Investors are now left with one hurdle before the run-up to Z-160 data begins. Zalicus has been involved in a collaboration with Novartis since May 2009. Per the company: "cHTS is an analysis platform capable of recognizing and quantifying synergistic drug combinations and integrating complex disease, pathway, target and drug information, our platform enables the discovery of new combination biology and the identification of specific combinations of drugs with the potential to treat serious diseases by simultaneously modulating multiple biological pathways."
On April 26th 2012, Novartis extended its contract for 1 year which means we should hear any day now plans to extend the contract into the future. The partnership is a major revenue driver for the company, accounting for about 60% of the bottom line in 2012. Zalicus appears confident an extension will happen as stated on their earnings call they expect revenues for 2013 to increase due to royalties from Novartis. I believe the contract will continue, based on a recent presentation at BIO-IT 13 world conference by Joseph Lehár, Ph.D., Director of Bioinformatics OTR, Oncology Translational Medicine, Novartis Institutes for Biomedical Research. Dr. Lehar specifically references the work being with the "cHTS" platform to generate mutation status, gene copy number, and gene expression data for a library of 1,000 cancer cell lines. He is also quoted as saying "We expect this large-scale campaign to enable efficient patient selection for clinical trials on existing cancer drugs, reveal many therapeutically promising drug synergies or anti-resistance combinations, and provide unprecedented detail on functional interactions between cancer signaling pathways." Clearly Novartis has no intention of ending their partnership with Zalicus. Additionally Dr. Lehar was previously with CombinatoR (now Zalicus inc) and helped develop the "Chts" technology.

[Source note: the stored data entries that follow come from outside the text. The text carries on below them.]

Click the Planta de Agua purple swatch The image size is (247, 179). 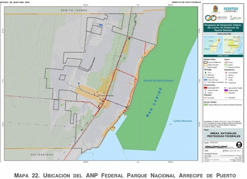(225, 90)
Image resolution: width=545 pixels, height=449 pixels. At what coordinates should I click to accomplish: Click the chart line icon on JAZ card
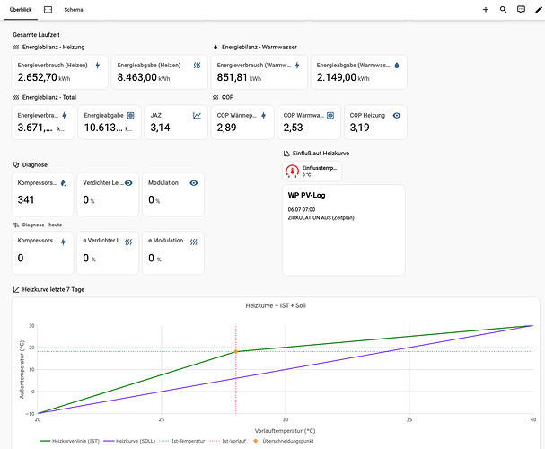point(197,115)

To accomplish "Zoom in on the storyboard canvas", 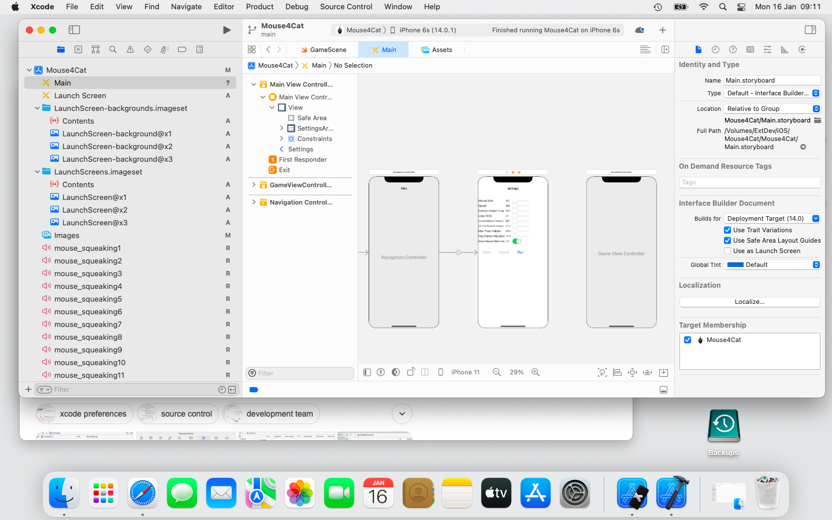I will point(536,373).
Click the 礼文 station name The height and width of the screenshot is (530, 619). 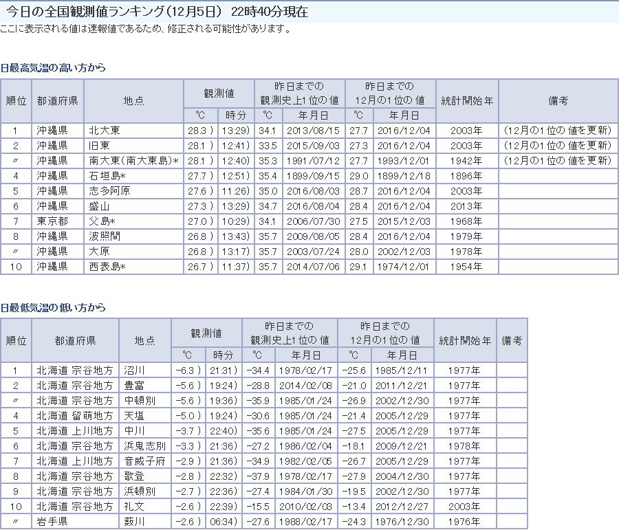click(x=134, y=507)
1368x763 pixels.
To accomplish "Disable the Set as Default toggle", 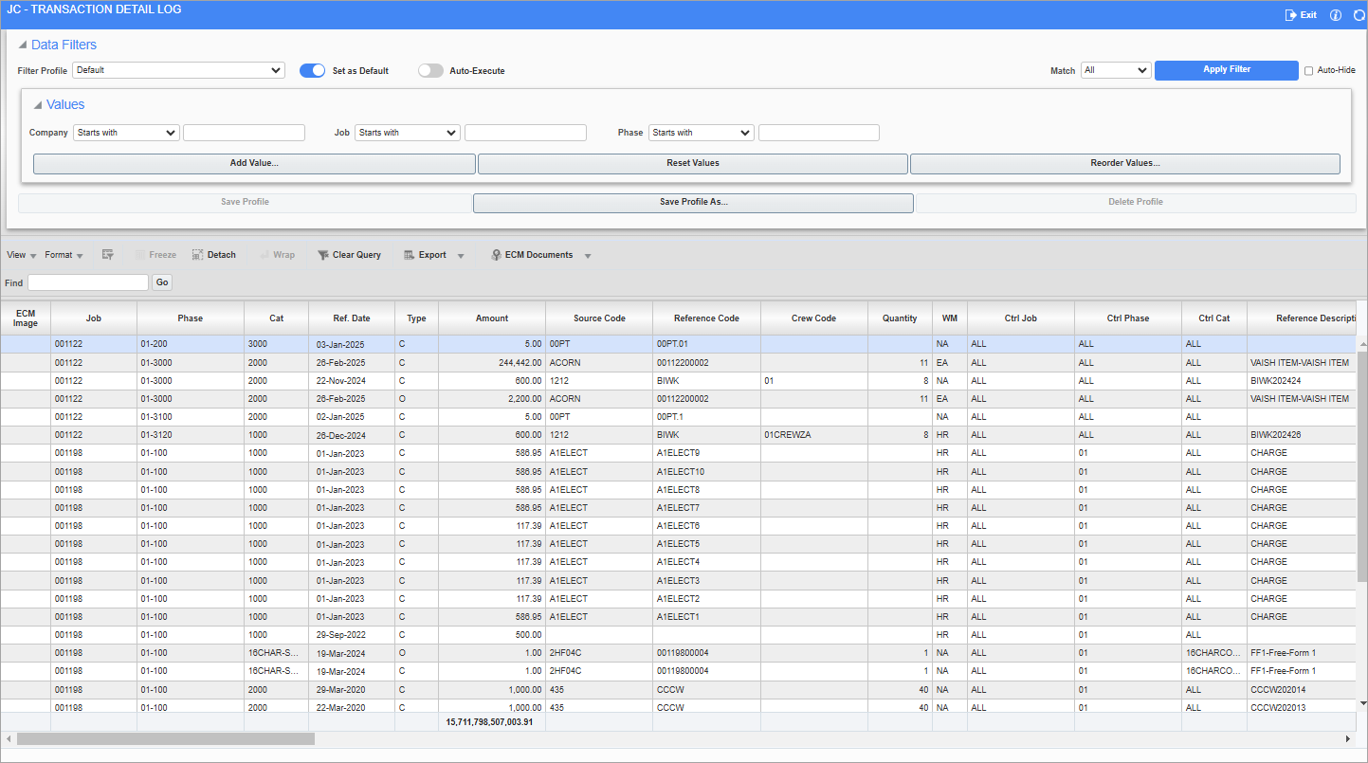I will tap(312, 70).
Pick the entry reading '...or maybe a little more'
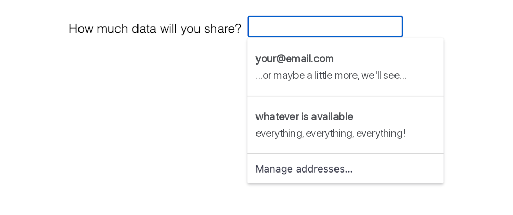The height and width of the screenshot is (215, 513). (x=331, y=76)
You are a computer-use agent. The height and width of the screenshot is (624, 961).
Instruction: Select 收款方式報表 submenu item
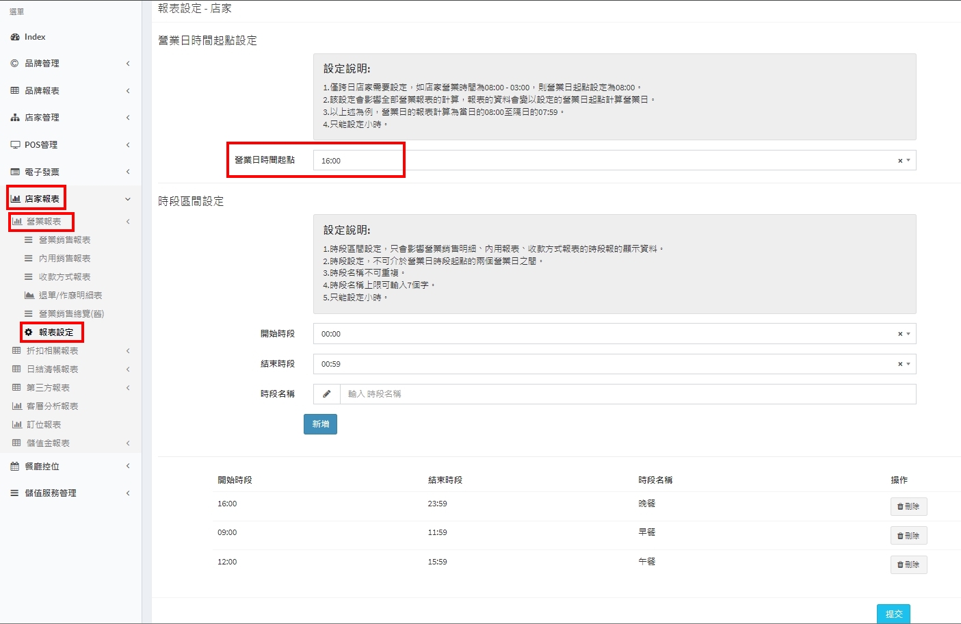tap(64, 277)
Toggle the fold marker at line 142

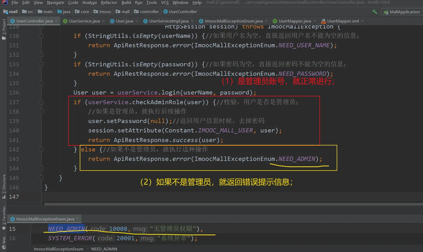coord(41,149)
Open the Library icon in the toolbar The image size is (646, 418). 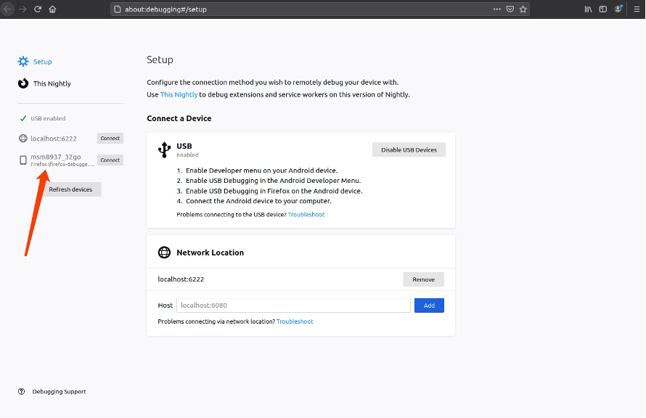pyautogui.click(x=588, y=9)
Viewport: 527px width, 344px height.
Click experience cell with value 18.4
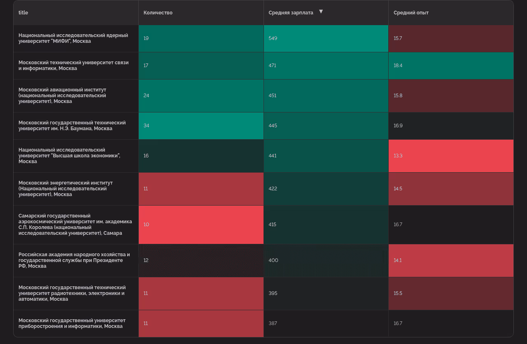[x=451, y=66]
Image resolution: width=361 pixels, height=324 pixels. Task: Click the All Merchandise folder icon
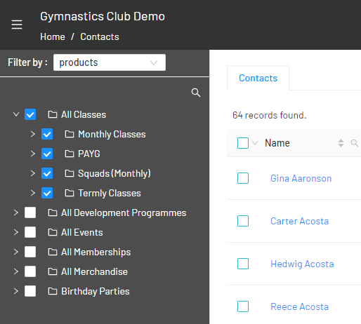pyautogui.click(x=53, y=271)
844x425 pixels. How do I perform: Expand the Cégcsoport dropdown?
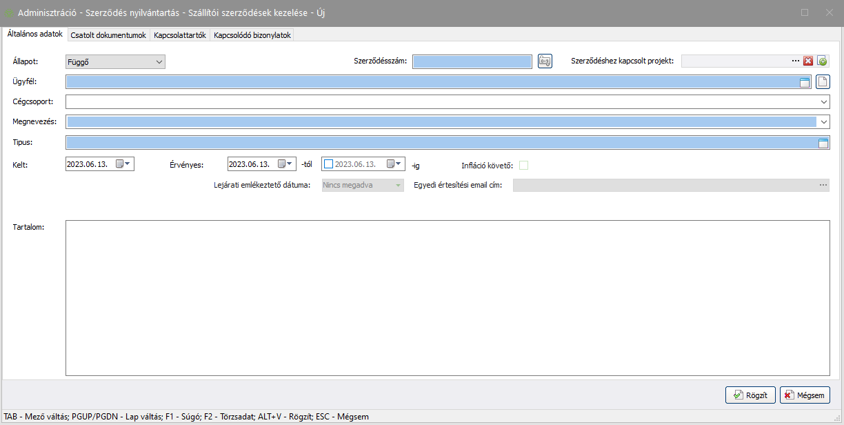(x=824, y=102)
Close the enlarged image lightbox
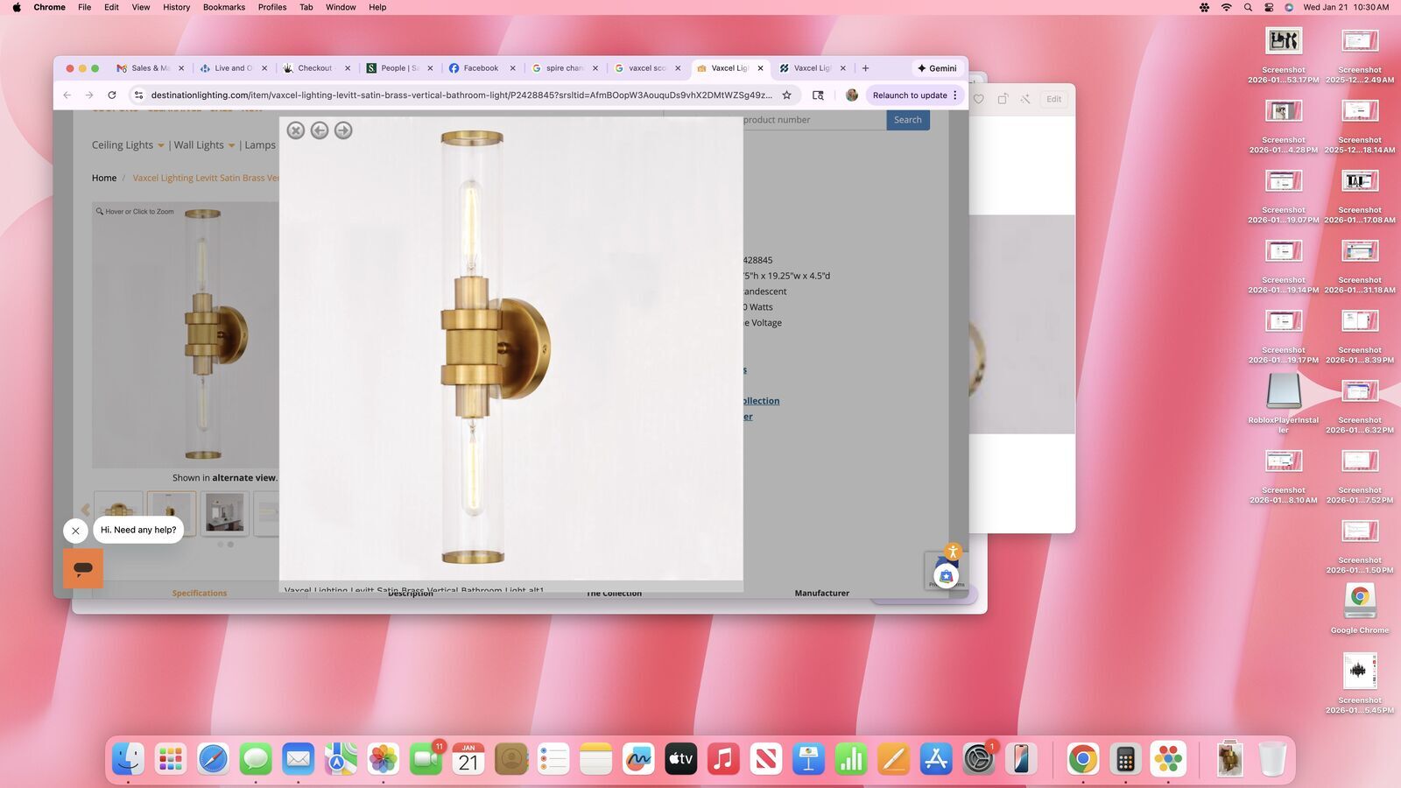Screen dimensions: 1401x788 pos(296,130)
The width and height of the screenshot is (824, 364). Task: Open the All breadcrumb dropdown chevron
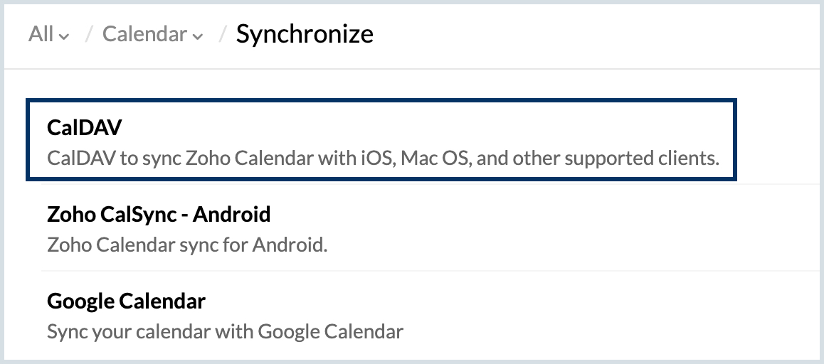tap(64, 37)
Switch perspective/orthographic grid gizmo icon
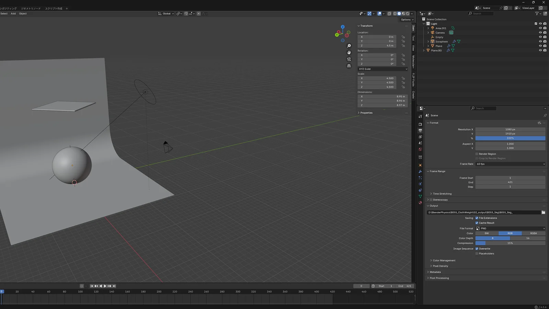 [x=349, y=66]
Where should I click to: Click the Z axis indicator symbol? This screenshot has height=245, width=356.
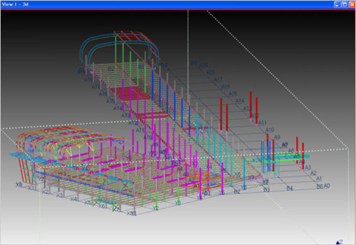coord(339,242)
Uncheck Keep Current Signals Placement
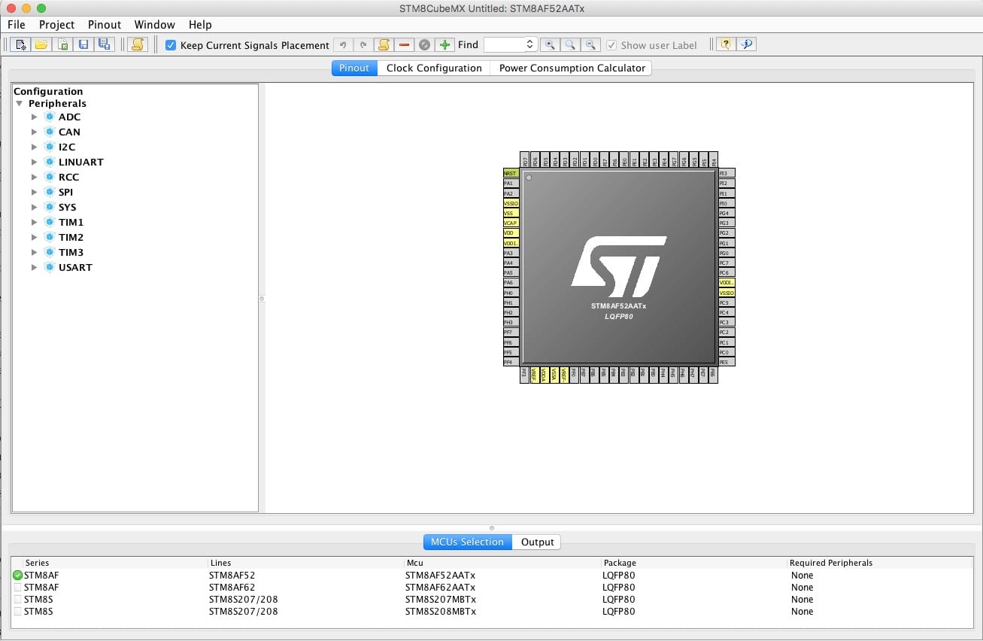 click(x=171, y=45)
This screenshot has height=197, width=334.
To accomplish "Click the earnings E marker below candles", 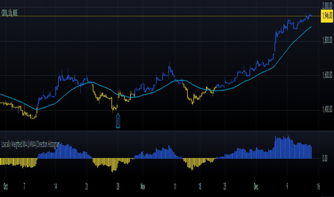I will click(x=118, y=121).
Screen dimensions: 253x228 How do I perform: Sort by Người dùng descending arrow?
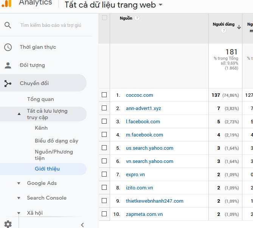coord(239,27)
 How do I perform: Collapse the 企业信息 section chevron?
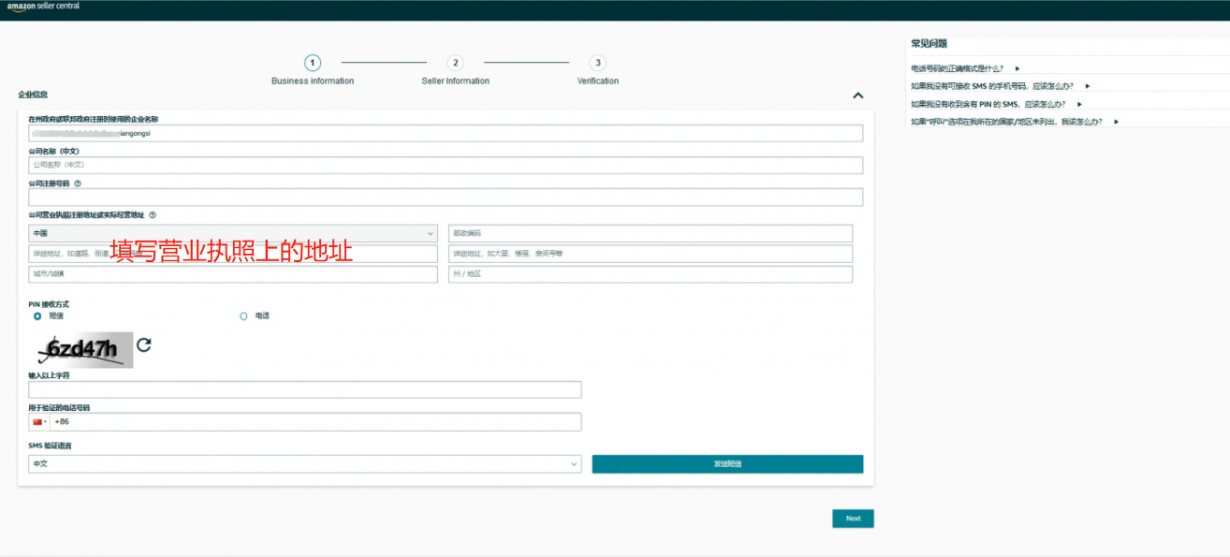(858, 95)
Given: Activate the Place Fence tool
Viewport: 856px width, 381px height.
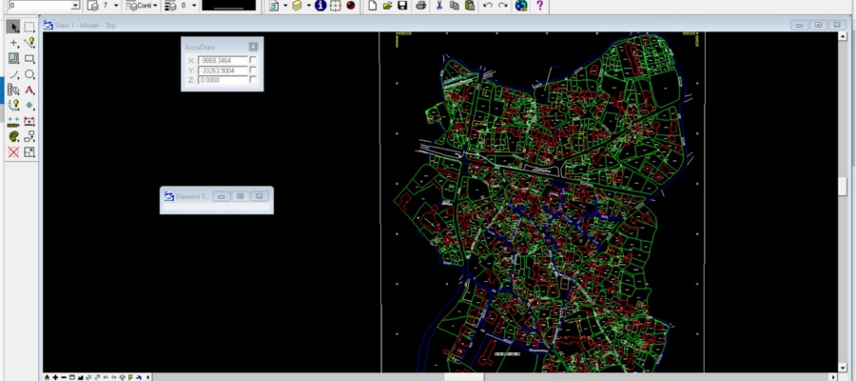Looking at the screenshot, I should [29, 27].
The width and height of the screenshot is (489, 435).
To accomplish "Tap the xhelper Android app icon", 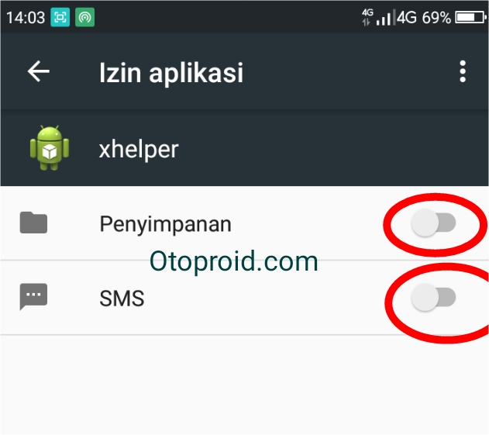I will pyautogui.click(x=50, y=148).
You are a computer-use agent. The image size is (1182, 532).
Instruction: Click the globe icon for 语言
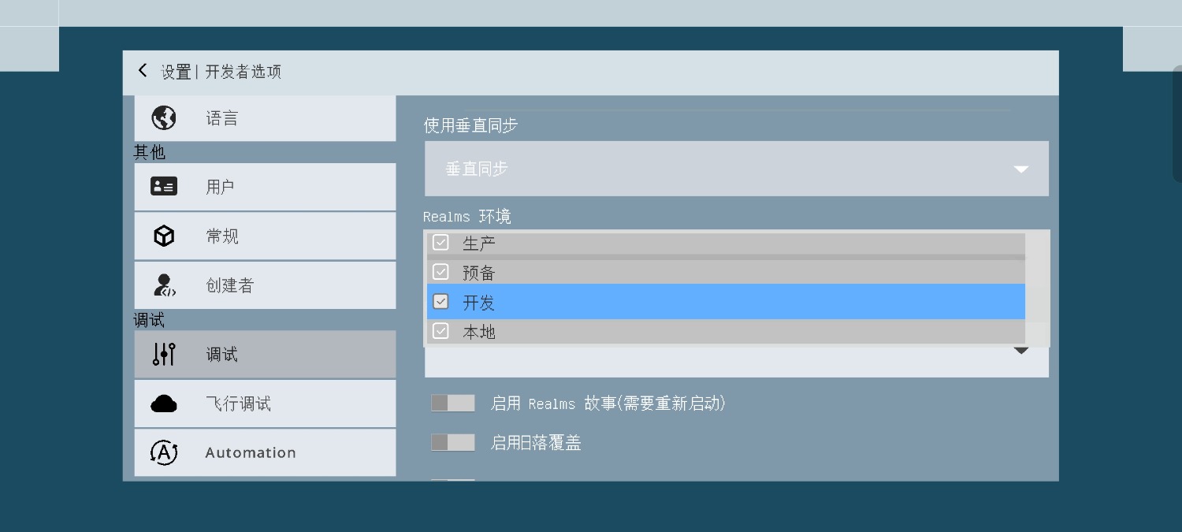pos(164,118)
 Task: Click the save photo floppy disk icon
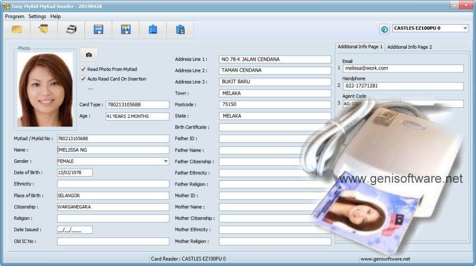point(125,30)
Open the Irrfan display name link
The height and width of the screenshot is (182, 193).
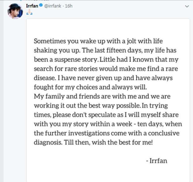[32, 6]
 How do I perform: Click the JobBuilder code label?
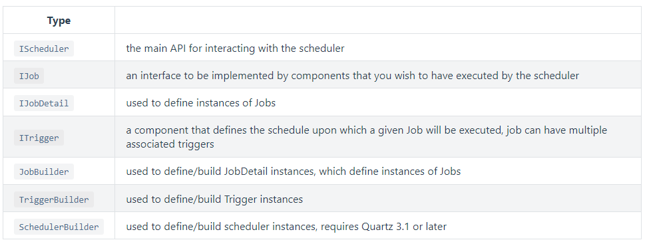[x=44, y=172]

Zalicus CEO has stated that potential partners are knocking on the door anxiously waiting for positive Z160 data. A Z160 partnership would provide the company with a substantial influx of cash and royalties etc. The company reported cash of 36.4 million as of December 2012. That should easily carry them into 2014 without any additional fundraising. At the current stock price of .58 and a market cap of 74 million, shares are trading at a fraction of the potential value of Z160. This catalyst is likely going to be one of the biotech sector's most followed clinical study data releases in 2013. The market potential for Z160 is difficult to assess, but according to Jason Napodano, conservative estimates of 500-750m and potential of over 2 billion, based on Pfizer's (PFE) current sales of Neurontin. The potential for a non-addictive pain medication with powerful efficacy, makes Z160 a game changing medication in the pain market. I expect the stock price to exceed $1 and potentially run up to 1.50 prior to the release of data in the 4th quarter. For investors planning on holding through the data release, positive results will likely send the stock into the $3 to $5 range. If the contract with Novartis is not renewed the stock price will suffer in the near term but ultimately any negative news on the company will be dwarfed by the run up to Z-160 data release.
Zalicus is a risky investment and potential investors should carefully perform their own due diligence before entering the stock. Any negative data from the Z160 clinical trials could send the stock price down in dramatic fashion.